Somptueux est le mot qui convient le mieux à la nouvelle édition des Fables de La Fontaine, illustrées magnifiquement par Chagall. Celle de 1952, par Tériade, a mis longtemps à naître. A la demande de Vollard, l’artiste réalise rapidement les gouaches entre 1926 et 1927. Pour Chagall, c’est une parfaite occasion de mettre en scène son bestiaire réel et imaginaire, ses animaux et ses hybrides. Le résultat est un sommet de la richesse chromatique de l’artiste, qui y exploite toutes les qualités de la technique de la gouache, sa fluidité et sa transparence. Mais, l’enjeu pour lui dépasse largement l’aspect iconographique ou esthétique.

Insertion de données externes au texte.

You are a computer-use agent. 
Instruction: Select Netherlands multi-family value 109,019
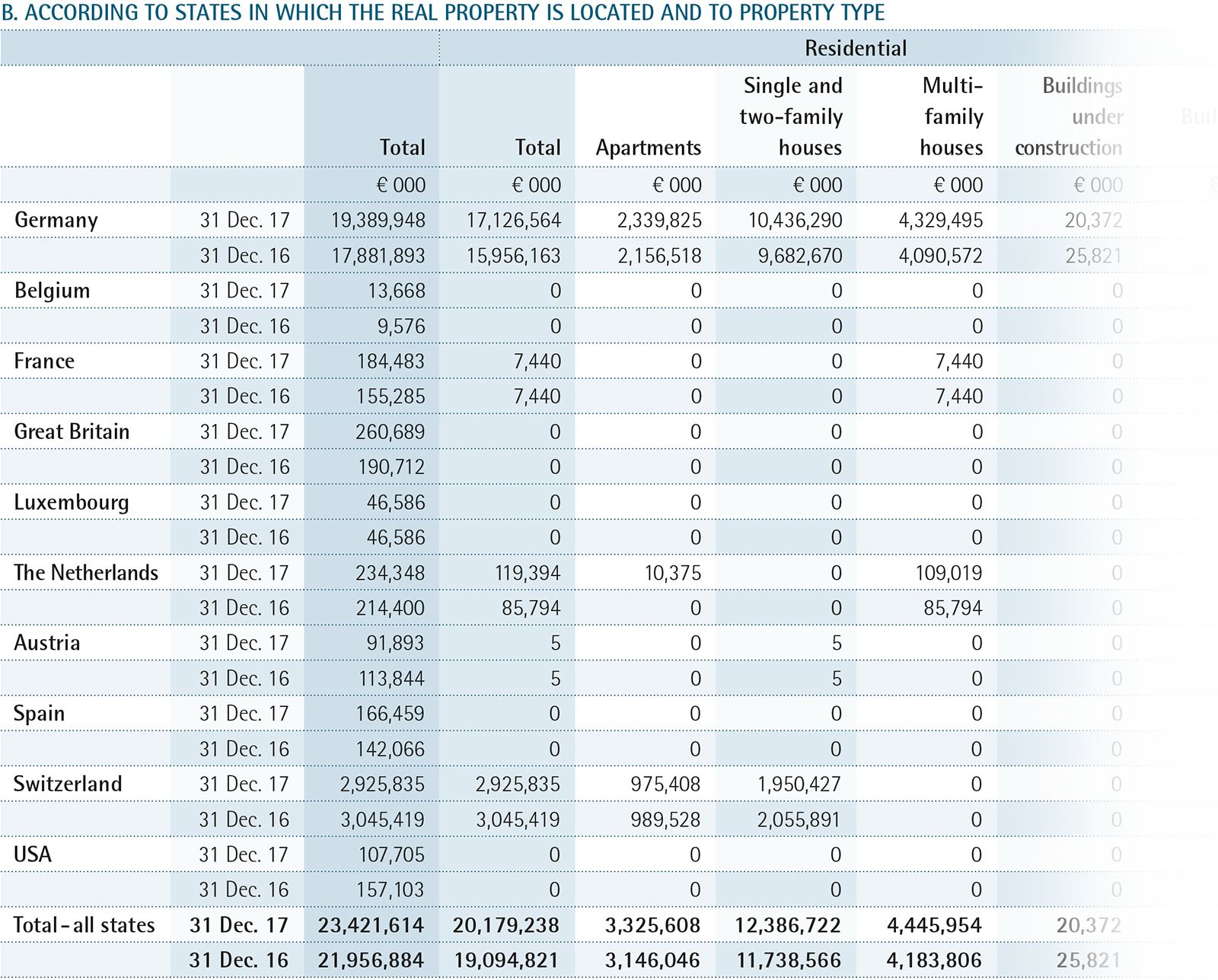click(948, 573)
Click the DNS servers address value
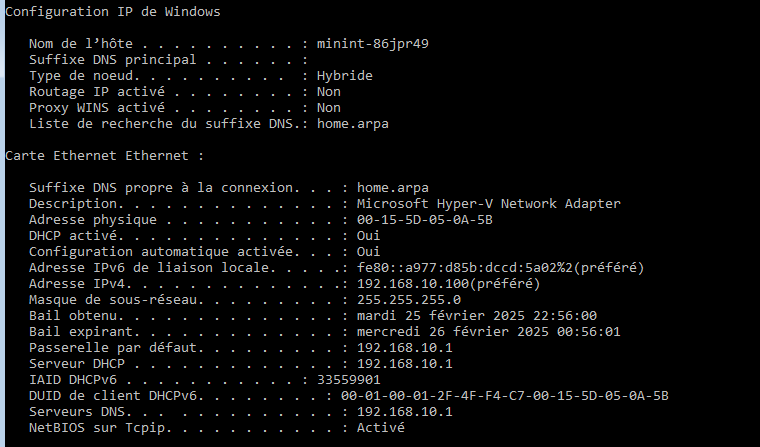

En abordant, après Gogol et ses Ames mortes, un texte fondamental de la littérature française, Chagall s’intègre et rend hommage à sa nouvelle patrie. Patrie pas nécessairement reconnaissante, car confier l’illustration d’un classique français à un étranger, qui plus est, slave et juif, semblait à de nombreux critiques presque un acte de trahison. Mais ça, bien sûr, c’était avant.
Itzhak Goldberg
Les Fables de La Fontaine, éd Hazan.